Dataset entries:
--------------------------------

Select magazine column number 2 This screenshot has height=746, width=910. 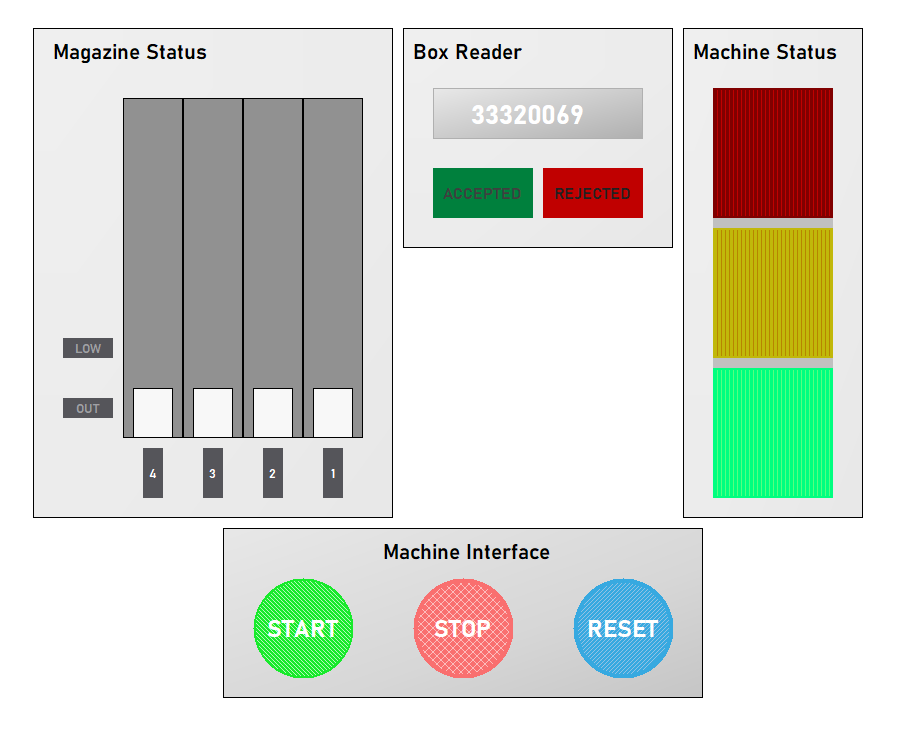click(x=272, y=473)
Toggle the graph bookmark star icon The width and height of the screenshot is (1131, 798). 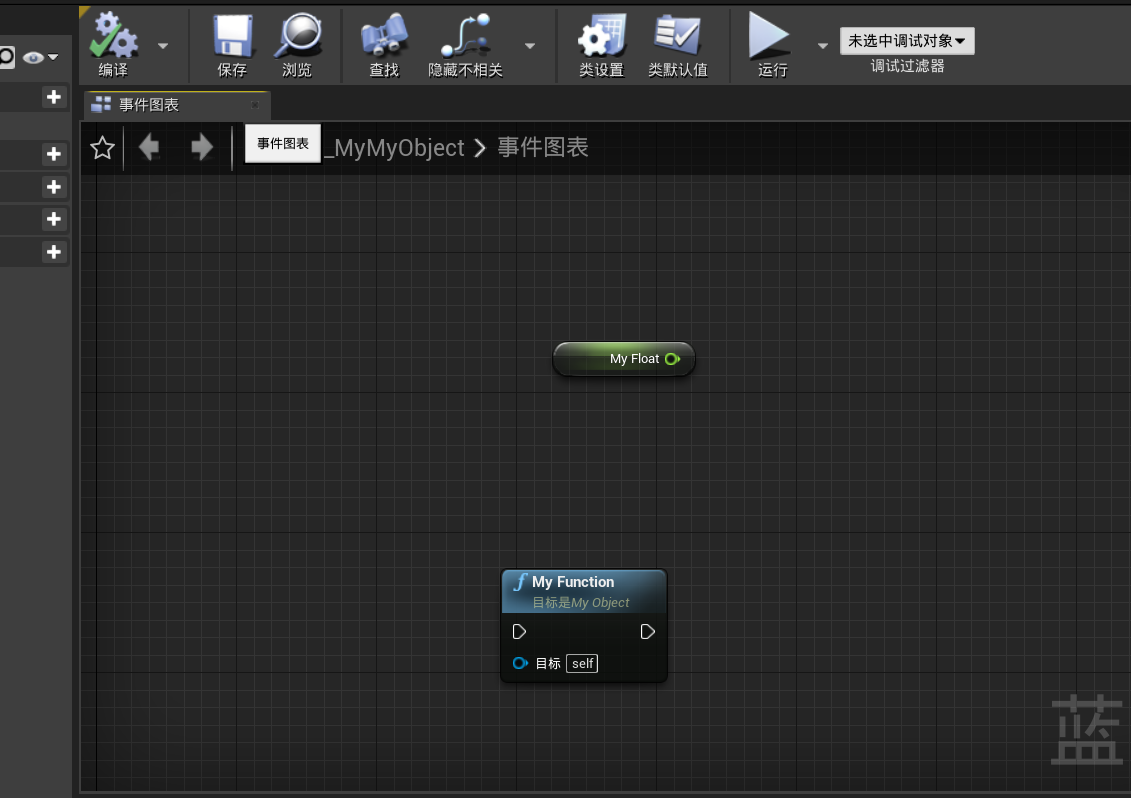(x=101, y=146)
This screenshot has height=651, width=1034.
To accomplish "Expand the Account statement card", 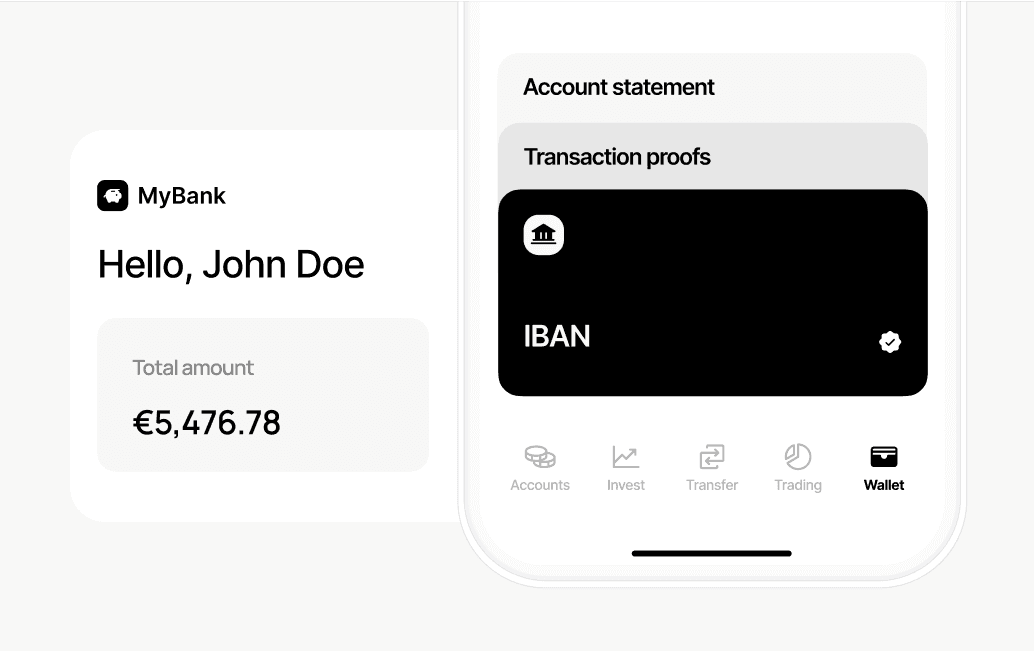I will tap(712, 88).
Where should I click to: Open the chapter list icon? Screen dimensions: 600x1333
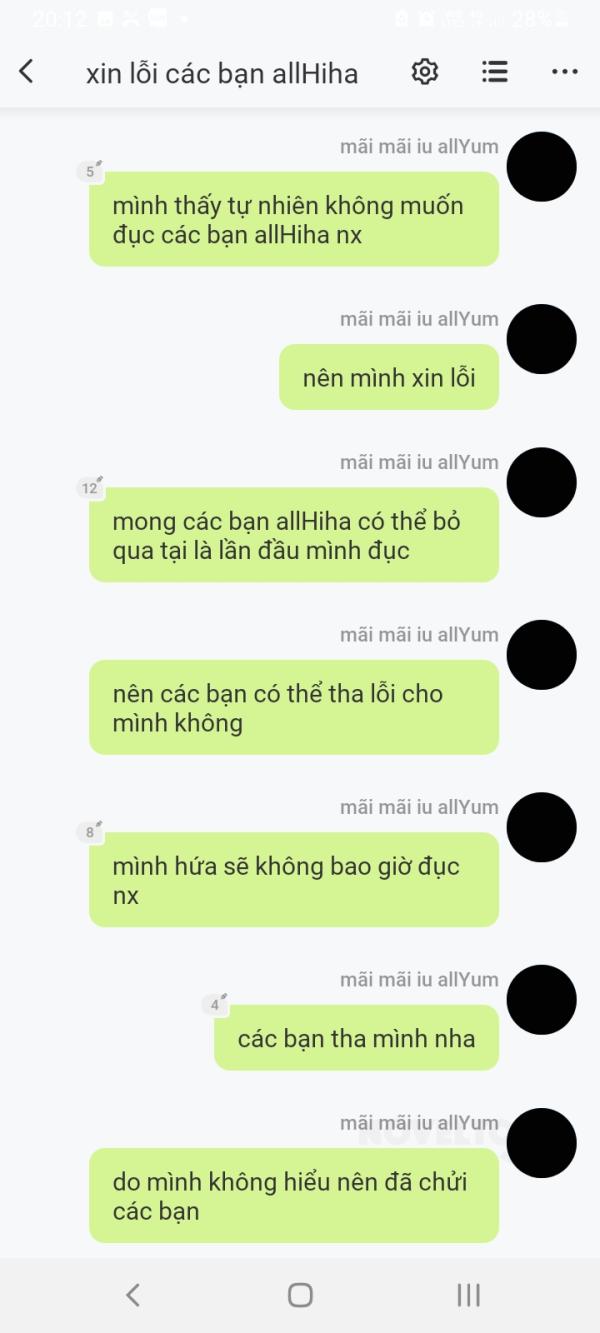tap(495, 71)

--------------------------------

### YOUR GOAL
Reproduce verbatim the lines of the material from the line containing "Where should I" through the last line, inclusive. Omit the pictures.

### REPLY
Where should I click to: Open the chapter list icon? Screen dimensions: 600x1333
tap(495, 71)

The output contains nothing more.